O restaurante italiano ficava em uma esquina movimentada do centro.
Luzes amareladas pendiam do teto, as mesas eram cobertas por toalhas brancas e velas pequenas tremulavam sobre os toalhas. O cheiro de alho, tomate e manjericão tomava conta do ambiente, o tipo de lugar que convidava a ficar por horas, entre taças de vinho e conversas que se alongavam.
Dante entrou com Theo e os desenvolvedores, escolheu uma mesa estrategicamente posicionada. Não muito perto da mesa de Lorena. Não muito longe. Apenas o suficiente para observar.
Os olhos dele encontraram a esposa imediatamente.

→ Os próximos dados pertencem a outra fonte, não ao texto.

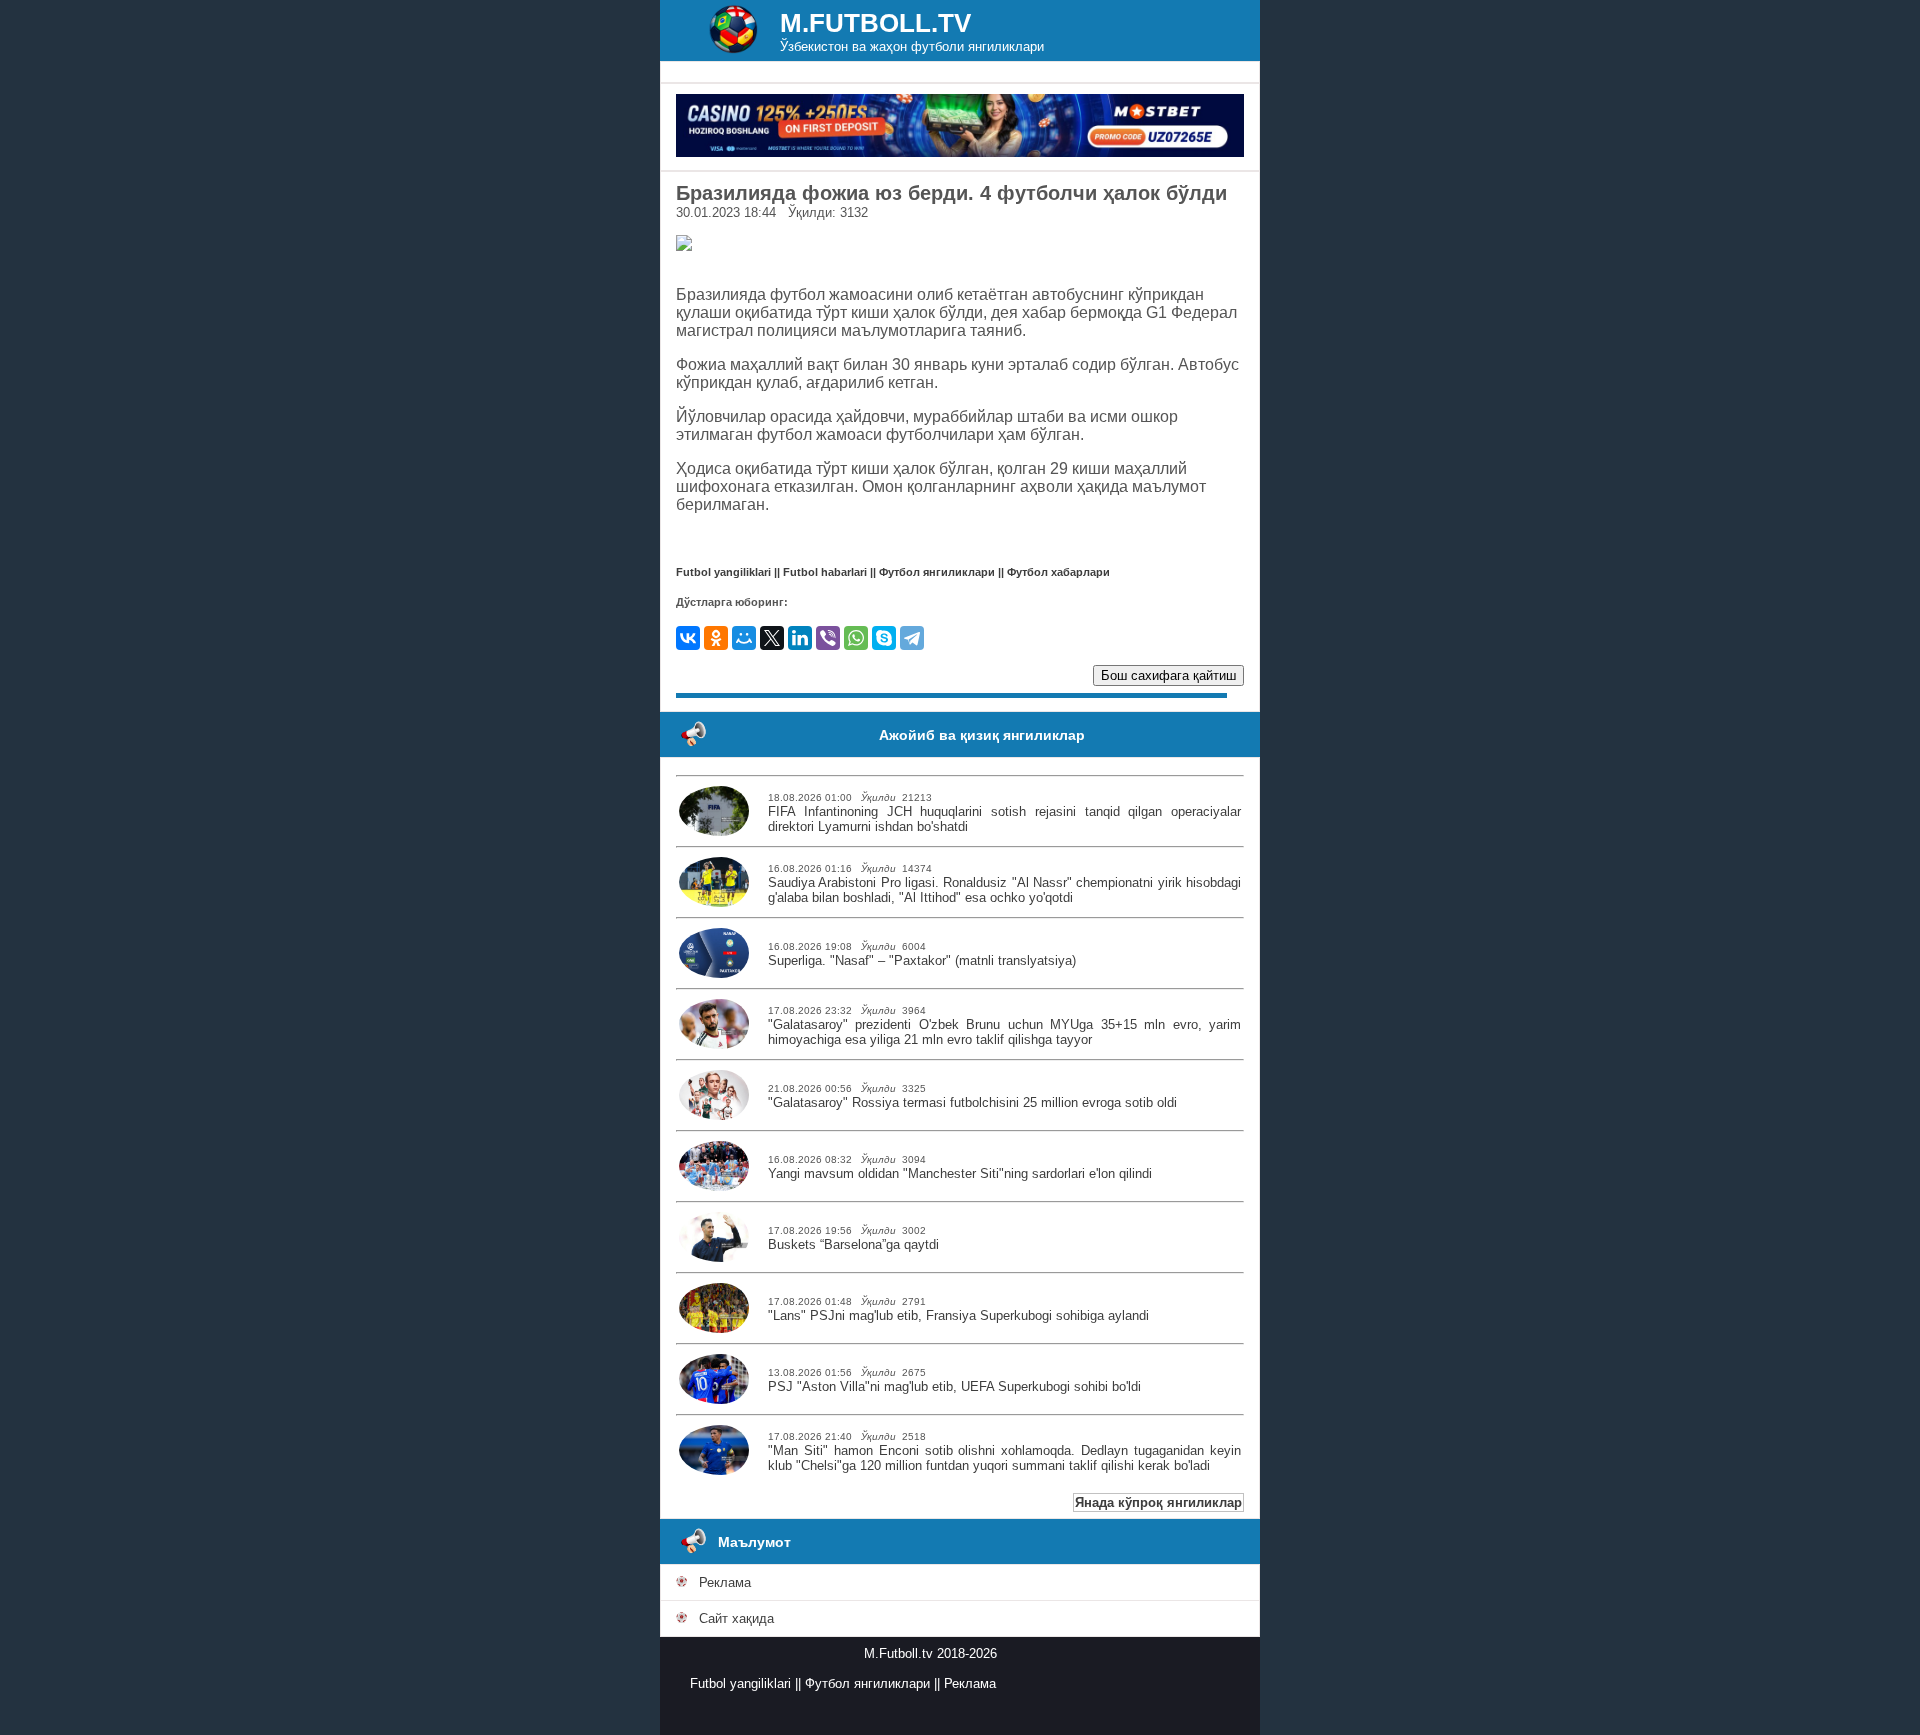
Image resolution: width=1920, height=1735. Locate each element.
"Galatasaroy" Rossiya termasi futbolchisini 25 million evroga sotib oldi (972, 1102)
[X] (772, 638)
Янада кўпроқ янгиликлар (1158, 1502)
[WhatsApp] (856, 638)
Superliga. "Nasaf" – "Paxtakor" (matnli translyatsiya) (922, 960)
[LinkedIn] (800, 638)
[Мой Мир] (744, 638)
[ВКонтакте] (688, 638)
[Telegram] (912, 638)
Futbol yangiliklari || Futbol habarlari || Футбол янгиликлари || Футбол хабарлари (893, 572)
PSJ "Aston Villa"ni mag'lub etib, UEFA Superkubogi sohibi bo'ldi (954, 1386)
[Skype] (884, 638)
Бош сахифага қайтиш (1168, 675)
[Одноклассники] (716, 638)
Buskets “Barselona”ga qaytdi (853, 1244)
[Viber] (828, 638)
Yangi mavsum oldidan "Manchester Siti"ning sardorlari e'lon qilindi (960, 1173)
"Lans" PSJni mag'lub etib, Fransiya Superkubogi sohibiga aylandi (958, 1315)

Ela estava sentada ao fundo, cercada pelos amigos. Aline à sua direita, outros rostos conhecidos espalhados ao redor. E, do outro lado da mesa, de frente para ela…
Bruno.
Dante apertou a mandíbula.
- Relaxa - Theo murmurou, ao lado. - Você está aqui por causa do "projeto novo". Lembra?
- Estou relaxado.
- Seu maxilar está tão travado que parece que vai trincar.
Dante não respondeu.
Lorena, por sua vez, estava adorando a noite.
O vinho era bom. A companhia, melhor. Aline não parava de contar histórias da faculdade - casos de professores, noites de estudo, aquela vez que alguém dormiu na biblioteca e acordou com a faxina.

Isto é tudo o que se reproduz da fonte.